EXERCISE OBJECTIVE: Without changing anything, transcribe all of the entries.

(Saved entries)
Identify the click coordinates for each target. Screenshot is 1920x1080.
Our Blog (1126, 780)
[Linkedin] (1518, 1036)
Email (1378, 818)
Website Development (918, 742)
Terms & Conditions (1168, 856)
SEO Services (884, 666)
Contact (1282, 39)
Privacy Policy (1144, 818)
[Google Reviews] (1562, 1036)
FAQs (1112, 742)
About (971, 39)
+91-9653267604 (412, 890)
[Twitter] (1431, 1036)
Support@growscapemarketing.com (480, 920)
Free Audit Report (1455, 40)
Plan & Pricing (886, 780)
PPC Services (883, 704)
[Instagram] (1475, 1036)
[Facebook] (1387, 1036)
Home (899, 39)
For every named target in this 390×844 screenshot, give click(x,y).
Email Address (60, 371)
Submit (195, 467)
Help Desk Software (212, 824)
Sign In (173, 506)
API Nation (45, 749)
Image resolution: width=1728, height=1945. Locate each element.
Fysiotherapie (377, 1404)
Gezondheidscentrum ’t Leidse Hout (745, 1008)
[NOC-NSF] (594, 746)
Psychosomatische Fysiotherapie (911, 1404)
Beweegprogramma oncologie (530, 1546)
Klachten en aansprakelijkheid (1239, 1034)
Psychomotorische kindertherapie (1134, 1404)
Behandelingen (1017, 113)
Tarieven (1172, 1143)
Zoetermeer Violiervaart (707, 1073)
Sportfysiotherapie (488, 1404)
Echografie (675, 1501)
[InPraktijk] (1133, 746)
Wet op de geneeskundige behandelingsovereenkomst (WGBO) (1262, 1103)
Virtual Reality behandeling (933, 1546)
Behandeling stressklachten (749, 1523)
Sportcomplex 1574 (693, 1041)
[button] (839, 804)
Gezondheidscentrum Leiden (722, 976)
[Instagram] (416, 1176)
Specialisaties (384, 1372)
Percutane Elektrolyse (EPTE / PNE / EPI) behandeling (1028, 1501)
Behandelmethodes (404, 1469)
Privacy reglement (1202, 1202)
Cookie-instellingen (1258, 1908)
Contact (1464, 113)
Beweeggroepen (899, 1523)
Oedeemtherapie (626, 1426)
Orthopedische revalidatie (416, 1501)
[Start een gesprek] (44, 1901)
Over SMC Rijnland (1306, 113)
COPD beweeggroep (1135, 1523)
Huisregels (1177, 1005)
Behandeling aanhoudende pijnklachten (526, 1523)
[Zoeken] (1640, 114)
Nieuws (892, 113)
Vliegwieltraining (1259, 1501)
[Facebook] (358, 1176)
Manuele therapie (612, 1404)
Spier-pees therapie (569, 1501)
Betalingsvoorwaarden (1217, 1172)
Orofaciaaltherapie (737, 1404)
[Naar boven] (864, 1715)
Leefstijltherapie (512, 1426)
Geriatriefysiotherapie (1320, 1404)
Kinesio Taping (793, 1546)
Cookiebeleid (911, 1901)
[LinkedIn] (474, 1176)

COMPLETED EXERCISE:
Identify the click coordinates for each target. Screenshot is 1920x1080.
Our Blog (1126, 780)
[Linkedin] (1518, 1036)
Email (1378, 818)
Website Development (918, 742)
Terms & Conditions (1168, 856)
SEO Services (884, 666)
Contact (1282, 39)
Privacy Policy (1144, 818)
[Google Reviews] (1562, 1036)
FAQs (1112, 742)
About (971, 39)
+91-9653267604 (412, 890)
[Twitter] (1431, 1036)
Support@growscapemarketing.com (480, 920)
Free Audit Report (1455, 40)
Plan & Pricing (886, 780)
PPC Services (883, 704)
[Instagram] (1475, 1036)
[Facebook] (1387, 1036)
Home (899, 39)
For every named target in this 390×844 screenshot, give click(x,y).
Email Address (60, 371)
Submit (195, 467)
Help Desk Software (212, 824)
Sign In (173, 506)
API Nation (45, 749)
Image resolution: width=1728, height=1945. Locate each element.
Fysiotherapie (377, 1404)
Gezondheidscentrum ’t Leidse Hout (745, 1008)
[NOC-NSF] (594, 746)
Psychosomatische Fysiotherapie (911, 1404)
Beweegprogramma oncologie (530, 1546)
Klachten en aansprakelijkheid (1239, 1034)
Psychomotorische kindertherapie (1134, 1404)
Behandelingen (1017, 113)
Tarieven (1172, 1143)
Zoetermeer Violiervaart (707, 1073)
Sportfysiotherapie (488, 1404)
Echografie (675, 1501)
[InPraktijk] (1133, 746)
Wet op de geneeskundige behandelingsovereenkomst (WGBO) (1262, 1103)
Virtual Reality behandeling (933, 1546)
Behandeling stressklachten (749, 1523)
Sportcomplex 1574 (693, 1041)
[button] (839, 804)
Gezondheidscentrum Leiden (722, 976)
[Instagram] (416, 1176)
Specialisaties (384, 1372)
Percutane Elektrolyse (EPTE / PNE / EPI) behandeling (1028, 1501)
Behandelmethodes (404, 1469)
Privacy reglement (1202, 1202)
Cookie-instellingen (1258, 1908)
Contact (1464, 113)
Beweeggroepen (899, 1523)
Oedeemtherapie (626, 1426)
Orthopedische revalidatie (416, 1501)
[Start een gesprek] (44, 1901)
Over SMC Rijnland (1306, 113)
COPD beweeggroep (1135, 1523)
Huisregels (1177, 1005)
Behandeling aanhoudende pijnklachten (526, 1523)
[Zoeken] (1640, 114)
Nieuws (892, 113)
Vliegwieltraining (1259, 1501)
[Facebook] (358, 1176)
Manuele therapie (612, 1404)
Spier-pees therapie (569, 1501)
Betalingsvoorwaarden (1217, 1172)
Orofaciaaltherapie (737, 1404)
[Naar boven] (864, 1715)
Leefstijltherapie (512, 1426)
Geriatriefysiotherapie (1320, 1404)
Kinesio Taping (793, 1546)
Cookiebeleid (911, 1901)
[LinkedIn] (474, 1176)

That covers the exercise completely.